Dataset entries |
+ + + + +

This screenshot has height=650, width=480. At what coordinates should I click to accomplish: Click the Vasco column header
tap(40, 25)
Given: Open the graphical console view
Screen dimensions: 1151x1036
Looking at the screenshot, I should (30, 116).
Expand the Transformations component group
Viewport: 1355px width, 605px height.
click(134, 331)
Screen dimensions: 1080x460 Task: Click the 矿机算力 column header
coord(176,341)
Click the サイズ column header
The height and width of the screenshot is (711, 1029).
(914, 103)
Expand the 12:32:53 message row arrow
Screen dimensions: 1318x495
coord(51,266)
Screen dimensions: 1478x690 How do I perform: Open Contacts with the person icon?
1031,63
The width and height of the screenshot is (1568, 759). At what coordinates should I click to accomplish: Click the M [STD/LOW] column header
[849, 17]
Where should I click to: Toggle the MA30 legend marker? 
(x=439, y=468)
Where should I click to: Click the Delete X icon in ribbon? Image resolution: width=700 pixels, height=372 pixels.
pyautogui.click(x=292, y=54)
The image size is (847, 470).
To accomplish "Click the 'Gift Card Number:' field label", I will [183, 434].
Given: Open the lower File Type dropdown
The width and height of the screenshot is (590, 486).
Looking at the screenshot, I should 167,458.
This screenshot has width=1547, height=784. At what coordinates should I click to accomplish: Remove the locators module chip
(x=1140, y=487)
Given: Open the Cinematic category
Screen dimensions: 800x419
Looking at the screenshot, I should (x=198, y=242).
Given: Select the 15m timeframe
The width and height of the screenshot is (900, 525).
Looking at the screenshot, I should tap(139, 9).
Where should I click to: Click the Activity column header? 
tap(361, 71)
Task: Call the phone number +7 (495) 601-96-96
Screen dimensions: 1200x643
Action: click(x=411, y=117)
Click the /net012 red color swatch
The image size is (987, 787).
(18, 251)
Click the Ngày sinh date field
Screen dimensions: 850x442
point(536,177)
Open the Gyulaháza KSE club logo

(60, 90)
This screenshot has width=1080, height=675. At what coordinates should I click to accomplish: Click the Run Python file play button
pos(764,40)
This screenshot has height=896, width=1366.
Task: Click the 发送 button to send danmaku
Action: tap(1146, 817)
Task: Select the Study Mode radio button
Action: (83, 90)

+ + + + +

What you will do |
Starting at the first entry and ending at the last, reproduce each one exactly.

Written answer |
This screenshot has height=650, width=480. At what coordinates should I click to accomplish: Click the Vasco column header
tap(40, 25)
Given: Open the graphical console view
Screen dimensions: 1151x1036
Looking at the screenshot, I should (30, 116).
Expand the Transformations component group
Viewport: 1355px width, 605px height.
click(134, 331)
Screen dimensions: 1080x460 Task: Click the 矿机算力 column header
coord(176,341)
Click the サイズ column header
The height and width of the screenshot is (711, 1029).
(914, 103)
Expand the 12:32:53 message row arrow
Screen dimensions: 1318x495
coord(51,266)
Screen dimensions: 1478x690 How do I perform: Open Contacts with the person icon?
1031,63
The width and height of the screenshot is (1568, 759). At what coordinates should I click to accomplish: Click the M [STD/LOW] column header
[849, 17]
Where should I click to: Toggle the MA30 legend marker? 
(x=439, y=468)
Where should I click to: Click the Delete X icon in ribbon? Image resolution: width=700 pixels, height=372 pixels.
pyautogui.click(x=292, y=54)
The image size is (847, 470).
To accomplish "Click the 'Gift Card Number:' field label", I will [183, 434].
Given: Open the lower File Type dropdown
The width and height of the screenshot is (590, 486).
Looking at the screenshot, I should 167,458.
This screenshot has width=1547, height=784. At what coordinates should I click to accomplish: Remove the locators module chip
(x=1140, y=487)
Given: Open the Cinematic category
Screen dimensions: 800x419
Looking at the screenshot, I should (x=198, y=242).
Given: Select the 15m timeframe
The width and height of the screenshot is (900, 525).
Looking at the screenshot, I should tap(139, 9).
Where should I click to: Click the Activity column header? 
tap(361, 71)
Task: Call the phone number +7 (495) 601-96-96
Screen dimensions: 1200x643
Action: click(x=411, y=117)
Click the /net012 red color swatch
The image size is (987, 787).
(18, 251)
Click the Ngày sinh date field
Screen dimensions: 850x442
point(536,177)
Open the Gyulaháza KSE club logo

(60, 90)
This screenshot has width=1080, height=675. At what coordinates should I click to accomplish: Click the Run Python file play button
pos(764,40)
This screenshot has height=896, width=1366.
Task: Click the 发送 button to send danmaku
Action: tap(1146, 817)
Task: Select the Study Mode radio button
Action: (83, 90)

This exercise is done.